Nies Henk, Julie Meerveld and René Denis in the Netherlands describe the National Dementia Program which is specifically designed to improve dementia care, particularly the coherence among regional resources. This program focuses on the needs of patients and patients' support systems through the use of regional patient panels which gather the experiences of dementia patients and their primary caregivers in plain language.

The Program of All-inclusive Care for the Elderly (PACE) is described by Grace K. Li and her colleagues as a successful approach to aging at home in the United States. The On Lok Lifeways model has existed as a vertically integrated system in the San Francisco community for 38 years. It was started as a result of the recognition that the frail elderly were not getting the care they needed in the community. The PACE model has been replicated and now exists in 71 provider organizations in 31 states. There are certain eligibility requirements, and the profile of the average client is female and age 84 years, has 13 medical conditions, is dependent in some activities of daily living and has some cognitive impairment. The model uses interdisciplinary teams to provide comprehensive services to each individual.

Janet Lum and Ann Aikens describe the application of a PACE-type model to integrating community-based health and social care for older persons in a rural setting – North Renfrew Long-Term Care Services. Services include community support programs, supportive housing, long-term care beds and a 24-Hour Flexible In-Home Support Pilot program adapted from the "night patrol" system in Denmark. These authors describe the particular challenges of providing this type of service in a rural community that may not have the critical mass of services typically available in an urban centre.

Professor Réjean Hébert, dean of the Faculty of Medicine and Health Sciences, Université de Sherbrooke, outlines the approach taken in Quebec to shift the focus of care from hospitals to home care. He describes an autonomy support benefit plan, which would cover costs related to disabilities and would therefore be applicable regardless of where care is provided. An experiment has been conducted in one urban and two rural settings. There were over 1,500 participants who successfully demonstrated that the system was more efficient and effective, without an increase in costs.

In Vancouver, Judy Kelly and Alison Orr describe the Accountability, Responsiveness and Quality for Clients Model of Home Support. This model works on providing cluster care for high-density housing by a team of community health workers. The system uses a set of quality and performance measures that are in alignment with the Canadian Council of Health Services Association's Achieving Improvement Measurement dimensions of quality. Highlights of the measurement scheme and the evaluation are provided.

In our final report, David Pedlar and Wendy Lockheart describe Canada's Veterans Independence Program for aging at home. This program was developed in 1981 to promote the independence of Second World War veterans. At that time, there were over half a million veterans, who clearly had a preference for aging at home. Although not all services are provided in every province, VIP offers a wide range of services including groundskeeping, housekeeping, meals, personal care, travel to medical appointments, home adaptation and special equipment. Strong features of the services include the recognition of the role of family caregivers, and self-management by the veterans of their own health needs.

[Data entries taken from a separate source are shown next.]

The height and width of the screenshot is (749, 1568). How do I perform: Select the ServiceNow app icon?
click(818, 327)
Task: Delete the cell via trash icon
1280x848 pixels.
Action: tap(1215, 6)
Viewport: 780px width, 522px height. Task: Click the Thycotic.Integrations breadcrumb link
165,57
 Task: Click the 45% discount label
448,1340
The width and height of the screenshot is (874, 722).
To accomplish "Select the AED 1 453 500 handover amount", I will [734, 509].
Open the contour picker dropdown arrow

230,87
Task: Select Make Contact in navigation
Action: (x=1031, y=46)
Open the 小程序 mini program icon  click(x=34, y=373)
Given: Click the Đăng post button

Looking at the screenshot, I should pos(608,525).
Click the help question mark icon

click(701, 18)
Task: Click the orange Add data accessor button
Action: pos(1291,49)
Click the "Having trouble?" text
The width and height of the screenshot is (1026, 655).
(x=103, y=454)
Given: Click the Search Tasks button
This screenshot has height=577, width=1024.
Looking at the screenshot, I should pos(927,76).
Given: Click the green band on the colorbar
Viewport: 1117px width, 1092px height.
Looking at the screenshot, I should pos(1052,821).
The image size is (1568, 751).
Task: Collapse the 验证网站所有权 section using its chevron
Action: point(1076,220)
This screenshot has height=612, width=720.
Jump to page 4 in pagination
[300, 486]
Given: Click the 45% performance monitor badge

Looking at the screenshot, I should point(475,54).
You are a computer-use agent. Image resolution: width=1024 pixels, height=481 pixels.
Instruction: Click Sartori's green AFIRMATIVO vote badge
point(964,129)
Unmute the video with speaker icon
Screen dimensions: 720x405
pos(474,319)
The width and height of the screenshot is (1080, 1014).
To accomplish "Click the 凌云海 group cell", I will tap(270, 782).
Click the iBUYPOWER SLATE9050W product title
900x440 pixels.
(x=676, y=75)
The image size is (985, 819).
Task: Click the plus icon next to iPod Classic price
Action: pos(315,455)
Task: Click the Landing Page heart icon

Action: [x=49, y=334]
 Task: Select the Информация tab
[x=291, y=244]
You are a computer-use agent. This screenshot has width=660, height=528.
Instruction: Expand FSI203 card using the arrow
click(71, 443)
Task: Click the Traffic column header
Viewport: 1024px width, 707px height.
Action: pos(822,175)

In conclusion, it is clear from these reports that we all value the idea of growing old at home. Where there have been experiments either in Canada or abroad, the experience has shown that it can be done when the appropriate services are available. So, why has it not yet become the model of choice for governments or the most frequent mode of delivering services? Communities must be able to see this approach as an investment and a cost-effective way of providing services. Very soon the baby boomers will be demanding it!